-- DATA SUPPLIED follows --

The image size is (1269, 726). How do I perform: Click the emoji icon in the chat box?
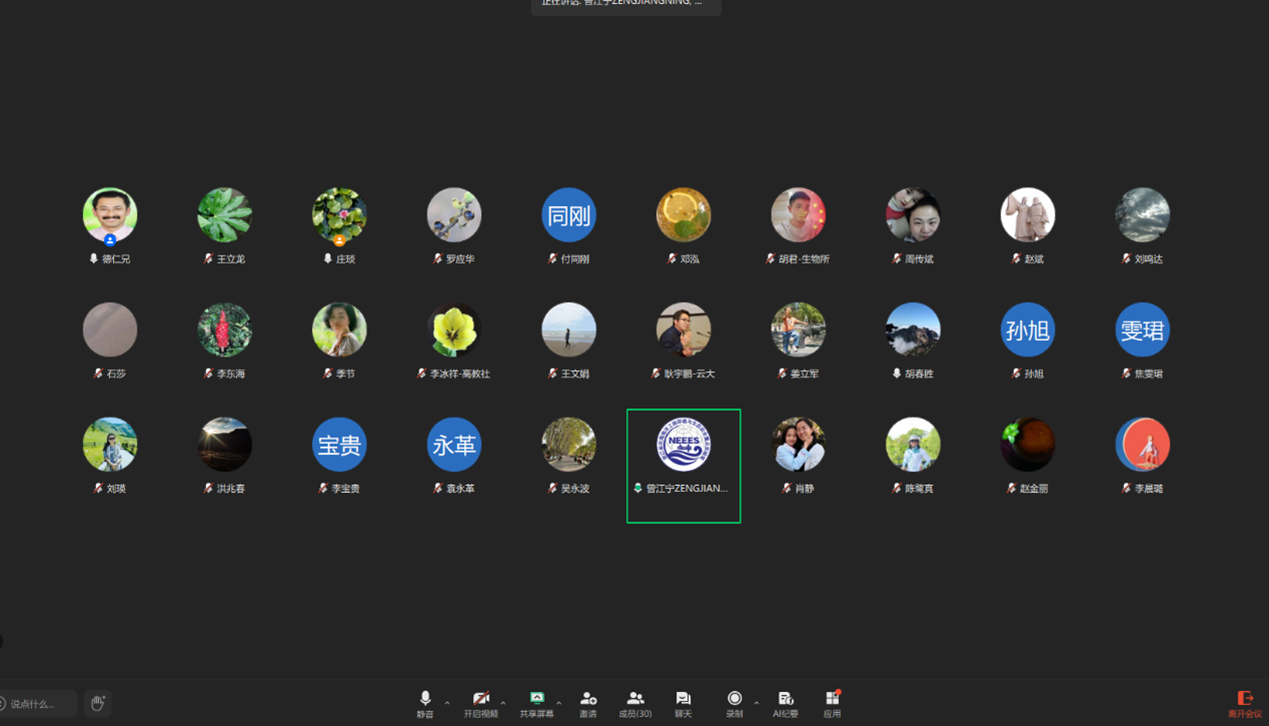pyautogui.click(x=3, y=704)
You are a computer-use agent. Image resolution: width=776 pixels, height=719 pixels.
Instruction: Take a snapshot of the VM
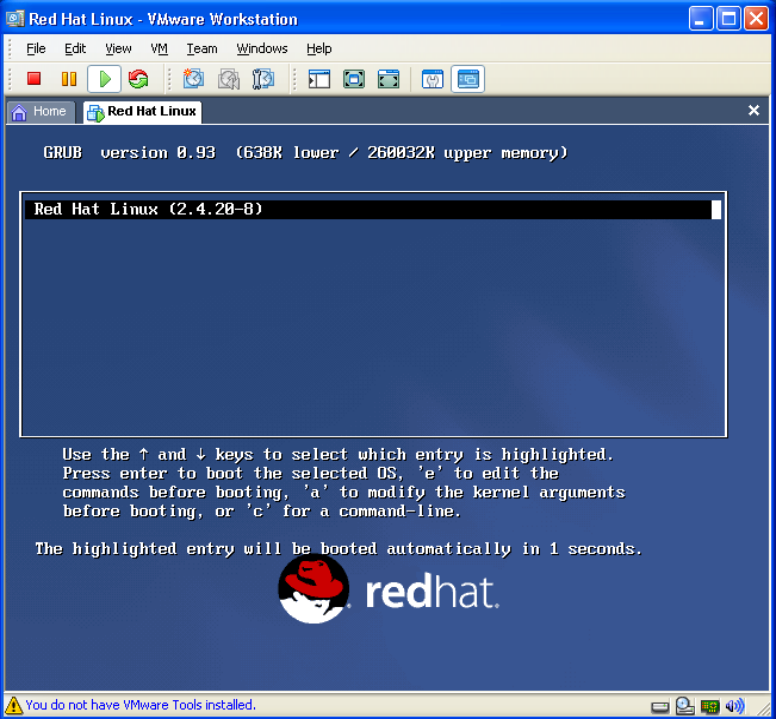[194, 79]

-- DATA SUPPLIED concluded --
-- DATA SUPPLIED follows --

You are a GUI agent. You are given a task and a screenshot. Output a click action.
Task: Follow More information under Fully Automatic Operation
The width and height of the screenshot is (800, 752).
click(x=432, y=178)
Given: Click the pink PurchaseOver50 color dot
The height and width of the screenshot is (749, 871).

-- DATA SUPPLIED concluded --

An exact copy of the lines above, from the one containing "The width and" down to the one containing "The height and" and including both, is the whole answer; retype it and nothing else.

The width and height of the screenshot is (800, 752).
click(x=432, y=178)
Given: Click the pink PurchaseOver50 color dot
The height and width of the screenshot is (749, 871).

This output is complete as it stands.